Behoefteraming werklocaties Metropoolregio Amsterdam geeft noodzaak ruimte-intensivering en selectiviteit weer
In opdracht van het Platform Bedrijventerreinen en Kantoren (Plabeka) van de Metropoolregio Amsterdam maakte Bureau BUITEN nieuwe behoefteramingen voor bedrijventerreinen en kantoren voor de periode 2022-2040.De raming leidde tot een aantal opvallende uitkomsten. Drie daarvan lichten wij hieronder verder toe.
Krapte op bedrijventerreinenmarkt
De markt voor bedrijventerreinen is de afgelopen jaren veranderd van een markt met grote overschotten naar een markt die zich kenmerkt door krapte.

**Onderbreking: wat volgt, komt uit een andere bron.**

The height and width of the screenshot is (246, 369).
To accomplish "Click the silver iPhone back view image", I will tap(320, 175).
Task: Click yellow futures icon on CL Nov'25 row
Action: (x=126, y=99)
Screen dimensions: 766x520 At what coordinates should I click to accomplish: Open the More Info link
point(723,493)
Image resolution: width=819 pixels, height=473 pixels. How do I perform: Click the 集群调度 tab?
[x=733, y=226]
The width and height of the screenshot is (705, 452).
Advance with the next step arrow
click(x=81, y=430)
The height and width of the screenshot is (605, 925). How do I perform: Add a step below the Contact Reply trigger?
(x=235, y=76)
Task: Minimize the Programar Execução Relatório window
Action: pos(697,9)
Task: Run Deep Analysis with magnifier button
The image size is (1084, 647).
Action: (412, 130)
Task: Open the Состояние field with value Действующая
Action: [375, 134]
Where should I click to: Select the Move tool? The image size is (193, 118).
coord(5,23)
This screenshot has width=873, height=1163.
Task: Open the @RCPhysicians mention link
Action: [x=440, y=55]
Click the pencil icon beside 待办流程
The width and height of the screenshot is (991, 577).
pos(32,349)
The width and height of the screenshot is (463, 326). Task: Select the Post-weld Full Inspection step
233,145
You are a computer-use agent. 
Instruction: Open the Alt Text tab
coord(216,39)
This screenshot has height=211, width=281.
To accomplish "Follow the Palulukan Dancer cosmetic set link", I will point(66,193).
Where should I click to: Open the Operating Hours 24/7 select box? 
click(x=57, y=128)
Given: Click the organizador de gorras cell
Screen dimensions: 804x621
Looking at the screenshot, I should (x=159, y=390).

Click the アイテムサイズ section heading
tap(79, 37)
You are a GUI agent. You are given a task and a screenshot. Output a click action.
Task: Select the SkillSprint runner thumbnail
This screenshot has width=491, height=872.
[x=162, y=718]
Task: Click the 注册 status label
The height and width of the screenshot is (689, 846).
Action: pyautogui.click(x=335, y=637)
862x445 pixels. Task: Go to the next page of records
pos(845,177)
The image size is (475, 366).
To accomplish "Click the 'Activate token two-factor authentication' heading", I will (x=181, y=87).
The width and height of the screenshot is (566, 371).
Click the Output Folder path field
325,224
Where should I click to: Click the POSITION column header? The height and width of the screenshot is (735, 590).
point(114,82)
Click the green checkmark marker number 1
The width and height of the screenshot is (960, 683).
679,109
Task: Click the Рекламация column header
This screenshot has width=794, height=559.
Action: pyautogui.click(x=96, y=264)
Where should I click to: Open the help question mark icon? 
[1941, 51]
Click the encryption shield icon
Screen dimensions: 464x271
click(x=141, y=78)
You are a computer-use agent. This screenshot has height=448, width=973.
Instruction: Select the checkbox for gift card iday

Het tekort zit niet alleen in de grootstedelijke delen van de MRA, maar in het hoge scenario eigenlijk over de hele linie. Daar liggen meerdere ontwikkelingen aan ten grondslag, waaronder de sterke vraag van grote ruimtegebruikers (als XXL-distributiecentra) en de transformatie-ambities voor bedrijventerreinen door de hoge druk op de woningmarkt.
Intensiever gebruik bedrijventerreinen noodzakelijk
Dit vraagt inzet op ruimtebesparende maatregelen. Oftewel, bestaande en toekomstige bedrijventerreinen moeten waar mogelijk intensiever worden gebruikt.Door de beperkte beschikbare ruimte in de regio pakt de markt dit deels al zelf op met bijvoorbeeld ondergronds parkeren of door hogere panden te realiseren. Gemeenten kunnen deze ruimte-intensivering stimuleren door hiervoor de juiste voorwaarden te creëren in bestemmingsplannen en gesprekken aan te gaan met vastgoedeigenaren.
Figuur 1: Vraag-aanbodconfrontatie bedrijventerreinen in netto ha tot 2040 in MRA per deelregio, scenario hoog (aanbod is inclusief reserveringen en opties)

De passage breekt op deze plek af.